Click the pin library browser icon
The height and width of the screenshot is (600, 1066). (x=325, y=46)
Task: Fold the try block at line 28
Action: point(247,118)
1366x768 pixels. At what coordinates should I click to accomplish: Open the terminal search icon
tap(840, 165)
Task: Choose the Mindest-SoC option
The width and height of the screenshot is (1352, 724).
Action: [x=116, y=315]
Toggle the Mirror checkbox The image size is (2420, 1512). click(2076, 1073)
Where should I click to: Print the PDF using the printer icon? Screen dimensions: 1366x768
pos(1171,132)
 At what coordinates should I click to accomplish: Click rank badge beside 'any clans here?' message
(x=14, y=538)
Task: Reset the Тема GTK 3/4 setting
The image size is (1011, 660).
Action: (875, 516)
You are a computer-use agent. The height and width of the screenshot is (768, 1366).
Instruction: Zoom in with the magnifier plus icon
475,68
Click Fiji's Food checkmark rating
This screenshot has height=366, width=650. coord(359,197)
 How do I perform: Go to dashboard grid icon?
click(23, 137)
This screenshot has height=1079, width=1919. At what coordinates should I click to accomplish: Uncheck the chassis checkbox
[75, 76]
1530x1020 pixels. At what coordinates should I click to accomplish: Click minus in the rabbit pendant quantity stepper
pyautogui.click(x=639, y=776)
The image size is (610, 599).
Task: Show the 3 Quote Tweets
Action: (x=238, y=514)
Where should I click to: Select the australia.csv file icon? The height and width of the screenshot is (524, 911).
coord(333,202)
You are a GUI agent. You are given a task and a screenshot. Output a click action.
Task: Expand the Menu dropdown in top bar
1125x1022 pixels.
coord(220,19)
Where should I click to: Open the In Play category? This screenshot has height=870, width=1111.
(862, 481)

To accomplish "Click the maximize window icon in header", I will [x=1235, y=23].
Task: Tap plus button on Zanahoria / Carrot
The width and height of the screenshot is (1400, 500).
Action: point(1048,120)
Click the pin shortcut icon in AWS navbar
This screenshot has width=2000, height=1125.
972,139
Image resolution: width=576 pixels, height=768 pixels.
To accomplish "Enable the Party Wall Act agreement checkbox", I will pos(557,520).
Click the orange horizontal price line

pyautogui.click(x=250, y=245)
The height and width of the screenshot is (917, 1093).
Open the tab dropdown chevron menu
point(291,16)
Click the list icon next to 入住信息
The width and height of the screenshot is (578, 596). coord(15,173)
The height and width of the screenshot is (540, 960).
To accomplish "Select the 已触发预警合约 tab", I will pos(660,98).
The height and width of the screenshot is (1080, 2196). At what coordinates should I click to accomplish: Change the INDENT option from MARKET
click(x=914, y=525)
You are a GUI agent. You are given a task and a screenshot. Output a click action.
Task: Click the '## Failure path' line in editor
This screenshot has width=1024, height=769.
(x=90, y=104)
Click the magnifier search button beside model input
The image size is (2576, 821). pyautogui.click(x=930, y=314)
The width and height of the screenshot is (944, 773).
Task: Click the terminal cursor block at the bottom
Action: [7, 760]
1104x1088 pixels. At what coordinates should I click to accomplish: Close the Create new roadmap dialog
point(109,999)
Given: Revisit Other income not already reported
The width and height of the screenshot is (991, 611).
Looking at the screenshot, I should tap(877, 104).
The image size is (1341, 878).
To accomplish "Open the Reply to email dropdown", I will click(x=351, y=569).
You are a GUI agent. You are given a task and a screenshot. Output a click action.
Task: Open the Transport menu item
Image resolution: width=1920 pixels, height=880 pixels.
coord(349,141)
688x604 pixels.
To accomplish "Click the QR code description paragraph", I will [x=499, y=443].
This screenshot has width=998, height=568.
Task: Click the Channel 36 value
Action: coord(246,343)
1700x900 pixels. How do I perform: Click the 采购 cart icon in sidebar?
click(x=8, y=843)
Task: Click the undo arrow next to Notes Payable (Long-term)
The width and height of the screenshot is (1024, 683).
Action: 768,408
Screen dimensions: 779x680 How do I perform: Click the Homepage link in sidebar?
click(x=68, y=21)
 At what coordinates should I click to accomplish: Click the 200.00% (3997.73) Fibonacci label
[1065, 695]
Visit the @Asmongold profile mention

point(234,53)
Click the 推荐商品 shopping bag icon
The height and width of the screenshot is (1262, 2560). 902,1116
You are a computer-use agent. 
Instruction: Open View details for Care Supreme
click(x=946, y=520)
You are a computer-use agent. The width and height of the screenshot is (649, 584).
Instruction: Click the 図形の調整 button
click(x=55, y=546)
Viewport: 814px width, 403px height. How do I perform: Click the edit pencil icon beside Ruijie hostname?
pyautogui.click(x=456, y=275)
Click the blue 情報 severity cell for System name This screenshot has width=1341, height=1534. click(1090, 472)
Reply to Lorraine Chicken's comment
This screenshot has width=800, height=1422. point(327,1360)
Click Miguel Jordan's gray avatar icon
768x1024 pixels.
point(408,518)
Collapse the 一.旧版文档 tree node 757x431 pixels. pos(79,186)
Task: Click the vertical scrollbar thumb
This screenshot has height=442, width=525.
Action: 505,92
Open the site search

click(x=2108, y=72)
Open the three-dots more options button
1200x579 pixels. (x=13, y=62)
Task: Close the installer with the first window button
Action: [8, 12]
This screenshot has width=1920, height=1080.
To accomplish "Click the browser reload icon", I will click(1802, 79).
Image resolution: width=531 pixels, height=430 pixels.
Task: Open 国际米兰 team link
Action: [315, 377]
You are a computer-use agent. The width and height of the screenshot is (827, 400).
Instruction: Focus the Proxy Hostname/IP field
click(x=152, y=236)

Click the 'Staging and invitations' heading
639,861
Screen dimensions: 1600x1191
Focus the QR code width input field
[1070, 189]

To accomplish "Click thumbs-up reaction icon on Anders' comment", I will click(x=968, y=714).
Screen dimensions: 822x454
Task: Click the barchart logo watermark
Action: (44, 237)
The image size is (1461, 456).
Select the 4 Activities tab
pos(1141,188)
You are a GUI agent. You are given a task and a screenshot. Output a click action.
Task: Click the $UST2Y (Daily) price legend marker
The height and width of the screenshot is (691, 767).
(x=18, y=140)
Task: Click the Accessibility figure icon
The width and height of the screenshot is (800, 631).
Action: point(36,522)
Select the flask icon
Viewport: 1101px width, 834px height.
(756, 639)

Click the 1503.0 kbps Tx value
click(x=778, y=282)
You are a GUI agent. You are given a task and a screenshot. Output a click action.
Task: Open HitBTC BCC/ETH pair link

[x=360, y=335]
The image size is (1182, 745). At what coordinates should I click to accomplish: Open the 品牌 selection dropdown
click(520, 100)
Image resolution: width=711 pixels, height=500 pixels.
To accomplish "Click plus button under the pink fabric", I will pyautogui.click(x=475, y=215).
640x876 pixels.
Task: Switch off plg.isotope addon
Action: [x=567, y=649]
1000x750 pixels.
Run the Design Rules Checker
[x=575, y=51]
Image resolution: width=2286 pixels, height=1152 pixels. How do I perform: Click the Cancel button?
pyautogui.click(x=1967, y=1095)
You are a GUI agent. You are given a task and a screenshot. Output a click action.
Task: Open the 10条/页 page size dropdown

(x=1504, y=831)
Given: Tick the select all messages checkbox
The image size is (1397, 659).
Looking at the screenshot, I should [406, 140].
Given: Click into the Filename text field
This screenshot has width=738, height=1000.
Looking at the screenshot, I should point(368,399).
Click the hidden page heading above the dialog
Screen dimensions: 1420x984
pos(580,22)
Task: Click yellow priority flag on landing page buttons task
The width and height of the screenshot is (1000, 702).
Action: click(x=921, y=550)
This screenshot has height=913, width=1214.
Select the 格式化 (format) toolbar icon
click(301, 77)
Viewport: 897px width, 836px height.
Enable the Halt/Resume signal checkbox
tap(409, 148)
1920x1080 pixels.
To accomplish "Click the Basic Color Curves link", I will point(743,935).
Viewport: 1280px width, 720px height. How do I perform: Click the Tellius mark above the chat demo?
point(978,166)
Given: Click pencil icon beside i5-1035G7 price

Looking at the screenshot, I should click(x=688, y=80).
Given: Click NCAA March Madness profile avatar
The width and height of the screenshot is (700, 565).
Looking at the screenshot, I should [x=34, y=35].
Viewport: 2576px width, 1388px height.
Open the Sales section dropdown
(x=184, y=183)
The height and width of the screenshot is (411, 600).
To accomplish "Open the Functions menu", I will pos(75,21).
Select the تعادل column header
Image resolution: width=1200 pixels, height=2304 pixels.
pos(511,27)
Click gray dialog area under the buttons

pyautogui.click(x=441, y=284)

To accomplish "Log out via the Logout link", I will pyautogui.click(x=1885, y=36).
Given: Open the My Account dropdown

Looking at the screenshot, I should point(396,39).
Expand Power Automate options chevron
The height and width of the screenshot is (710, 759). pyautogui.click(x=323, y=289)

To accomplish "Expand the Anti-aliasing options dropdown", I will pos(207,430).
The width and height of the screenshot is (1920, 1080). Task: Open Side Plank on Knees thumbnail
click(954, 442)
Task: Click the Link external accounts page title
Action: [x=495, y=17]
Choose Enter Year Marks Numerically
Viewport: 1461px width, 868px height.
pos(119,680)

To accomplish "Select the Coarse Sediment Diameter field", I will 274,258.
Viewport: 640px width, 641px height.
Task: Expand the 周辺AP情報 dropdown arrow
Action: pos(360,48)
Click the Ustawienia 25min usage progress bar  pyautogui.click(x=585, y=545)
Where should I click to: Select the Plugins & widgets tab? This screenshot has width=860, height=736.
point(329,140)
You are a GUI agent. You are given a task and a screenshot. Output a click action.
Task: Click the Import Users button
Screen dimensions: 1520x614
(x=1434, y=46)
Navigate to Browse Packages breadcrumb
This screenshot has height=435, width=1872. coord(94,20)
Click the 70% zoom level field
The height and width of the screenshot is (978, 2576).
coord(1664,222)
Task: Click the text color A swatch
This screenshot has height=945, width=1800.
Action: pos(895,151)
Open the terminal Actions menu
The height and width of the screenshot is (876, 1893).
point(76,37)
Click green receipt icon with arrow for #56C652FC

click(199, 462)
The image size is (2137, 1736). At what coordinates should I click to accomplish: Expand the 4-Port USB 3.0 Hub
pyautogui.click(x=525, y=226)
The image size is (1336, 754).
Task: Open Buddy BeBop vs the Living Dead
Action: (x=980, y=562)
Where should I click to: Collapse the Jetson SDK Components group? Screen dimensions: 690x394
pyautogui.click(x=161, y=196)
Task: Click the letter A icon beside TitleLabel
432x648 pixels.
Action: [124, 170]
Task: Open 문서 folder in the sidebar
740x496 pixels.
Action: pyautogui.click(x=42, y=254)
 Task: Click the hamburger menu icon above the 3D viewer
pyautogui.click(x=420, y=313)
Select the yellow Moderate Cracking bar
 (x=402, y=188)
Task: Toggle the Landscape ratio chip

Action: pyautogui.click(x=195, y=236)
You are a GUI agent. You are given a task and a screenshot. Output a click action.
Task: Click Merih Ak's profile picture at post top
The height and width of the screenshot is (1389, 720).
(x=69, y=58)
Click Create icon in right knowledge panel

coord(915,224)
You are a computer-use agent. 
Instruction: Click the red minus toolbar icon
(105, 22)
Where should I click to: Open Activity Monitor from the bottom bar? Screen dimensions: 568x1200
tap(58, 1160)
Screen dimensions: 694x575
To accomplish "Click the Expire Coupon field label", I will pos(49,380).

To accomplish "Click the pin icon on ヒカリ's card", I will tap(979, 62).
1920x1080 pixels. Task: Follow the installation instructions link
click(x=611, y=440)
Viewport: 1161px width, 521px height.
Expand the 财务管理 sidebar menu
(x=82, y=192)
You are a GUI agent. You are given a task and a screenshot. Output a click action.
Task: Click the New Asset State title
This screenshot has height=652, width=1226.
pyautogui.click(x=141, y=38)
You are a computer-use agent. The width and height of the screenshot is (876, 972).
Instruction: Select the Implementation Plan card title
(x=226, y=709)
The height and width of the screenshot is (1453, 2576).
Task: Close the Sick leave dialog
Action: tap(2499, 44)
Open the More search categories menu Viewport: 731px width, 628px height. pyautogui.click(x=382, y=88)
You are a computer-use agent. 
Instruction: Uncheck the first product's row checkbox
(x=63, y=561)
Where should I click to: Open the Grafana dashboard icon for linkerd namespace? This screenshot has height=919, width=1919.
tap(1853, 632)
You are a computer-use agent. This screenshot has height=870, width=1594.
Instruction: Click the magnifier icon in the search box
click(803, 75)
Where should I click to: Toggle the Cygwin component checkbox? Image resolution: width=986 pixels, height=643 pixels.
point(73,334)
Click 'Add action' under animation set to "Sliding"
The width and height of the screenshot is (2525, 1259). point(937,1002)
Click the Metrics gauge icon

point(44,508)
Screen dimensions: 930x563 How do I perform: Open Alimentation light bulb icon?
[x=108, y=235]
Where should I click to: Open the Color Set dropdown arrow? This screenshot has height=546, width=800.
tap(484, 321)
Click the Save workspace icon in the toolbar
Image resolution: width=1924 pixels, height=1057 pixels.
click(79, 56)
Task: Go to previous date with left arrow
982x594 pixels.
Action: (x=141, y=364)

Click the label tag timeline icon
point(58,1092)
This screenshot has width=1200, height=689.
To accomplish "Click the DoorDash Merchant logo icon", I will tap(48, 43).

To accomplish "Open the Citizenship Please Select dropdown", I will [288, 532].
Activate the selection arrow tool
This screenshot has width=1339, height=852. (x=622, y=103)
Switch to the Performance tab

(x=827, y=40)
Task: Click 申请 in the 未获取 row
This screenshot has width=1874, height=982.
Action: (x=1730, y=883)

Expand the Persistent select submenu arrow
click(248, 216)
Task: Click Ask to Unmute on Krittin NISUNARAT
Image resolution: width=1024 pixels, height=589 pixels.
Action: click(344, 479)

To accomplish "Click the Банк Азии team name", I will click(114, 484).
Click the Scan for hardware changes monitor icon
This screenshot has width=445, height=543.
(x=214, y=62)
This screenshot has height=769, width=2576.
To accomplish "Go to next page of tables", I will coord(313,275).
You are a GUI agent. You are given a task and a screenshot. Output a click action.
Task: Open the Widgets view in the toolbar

------------------------

● Exercise requirements:
Print the lines again without any changes, starting at the line that contains "The image size is (2137, 1736)." and ending at the line that contains "will tap(979, 62).", with both of those lines included.

● Exercise answer:
The image size is (2137, 1736). At what coordinates should I click to accomplish: Expand the 4-Port USB 3.0 Hub
pyautogui.click(x=525, y=226)
The image size is (1336, 754).
Task: Open Buddy BeBop vs the Living Dead
Action: (x=980, y=562)
Where should I click to: Collapse the Jetson SDK Components group? Screen dimensions: 690x394
pyautogui.click(x=161, y=196)
Task: Click the letter A icon beside TitleLabel
432x648 pixels.
Action: [124, 170]
Task: Open 문서 folder in the sidebar
740x496 pixels.
Action: pyautogui.click(x=42, y=254)
 Task: Click the hamburger menu icon above the 3D viewer
pyautogui.click(x=420, y=313)
Select the yellow Moderate Cracking bar
 (x=402, y=188)
Task: Toggle the Landscape ratio chip

Action: pyautogui.click(x=195, y=236)
You are a GUI agent. You are given a task and a screenshot. Output a click action.
Task: Click Merih Ak's profile picture at post top
The height and width of the screenshot is (1389, 720).
(x=69, y=58)
Click Create icon in right knowledge panel

coord(915,224)
You are a computer-use agent. 
Instruction: Click the red minus toolbar icon
(105, 22)
Where should I click to: Open Activity Monitor from the bottom bar? Screen dimensions: 568x1200
tap(58, 1160)
Screen dimensions: 694x575
To accomplish "Click the Expire Coupon field label", I will pos(49,380).

To accomplish "Click the pin icon on ヒカリ's card", I will tap(979, 62).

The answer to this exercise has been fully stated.